もう何が何だかわからない。明日からアルフレッドとどう顔を合わせて良いのかも分からない。
会議の最後に言い放った自分の言葉にあからさまに傷付いた表情を見せた弟の姿がちらちらと頭を過ぎる。
彼の事は好きだった。けれど、彼が言った言葉は嫌いだった。それは俺が彼に抱いていたのは穢れの無い無垢な姿だったから?
彼も彼なりに考えていると言うのに、過去の幼い姿が頭から離れない。彼も成長しているのに、俺はそれを認めたくはなかった。
だからあの言葉を言った彼がとても穢れているのだと思ってしまった、拒絶をしてしまった。
アルフレッドはアルフレッドだと言うのに、今も昔も家族として愛していた彼だと言うのに。
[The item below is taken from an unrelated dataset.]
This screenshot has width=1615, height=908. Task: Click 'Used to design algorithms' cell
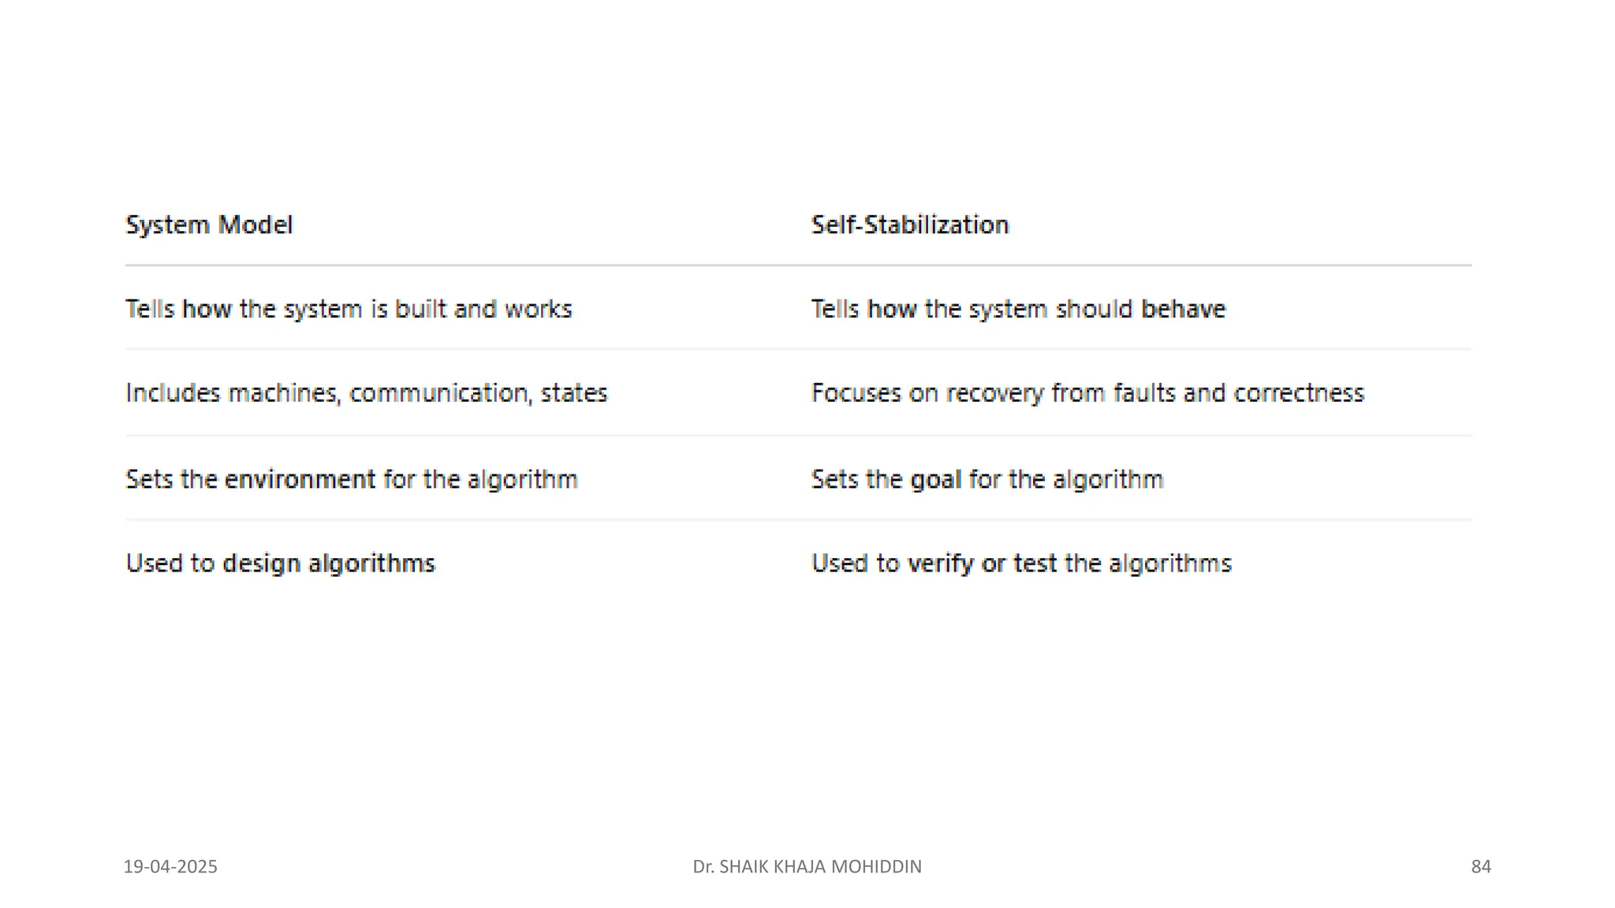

好きだけど嫌い、そんな矛盾した思考に頭がおかしくなる。ぐちゃぐちゃ、ぐちゃぐちゃ、もう、訳が分からない。
…俺はアルフレッドをどうしたいんだろう?
「…ん、…サーさん、?」
「ぅ…」
本田の声が徐々に遠のいていく。
ぼろぼろと零れ落ちる涙の様に、意識が闇に落ちていく。
ぼんやりとした思考の中で考えたのは、やっぱりアルフレッドの事だった。
次に目が覚めた時はすっきりとした気持ちになれたら良いのに。
俺とアルの関係がいつも通りに戻っていたら良いのに。
他人任せの浅はかな願望を小さく呟きながら、俺の意識は途切れた。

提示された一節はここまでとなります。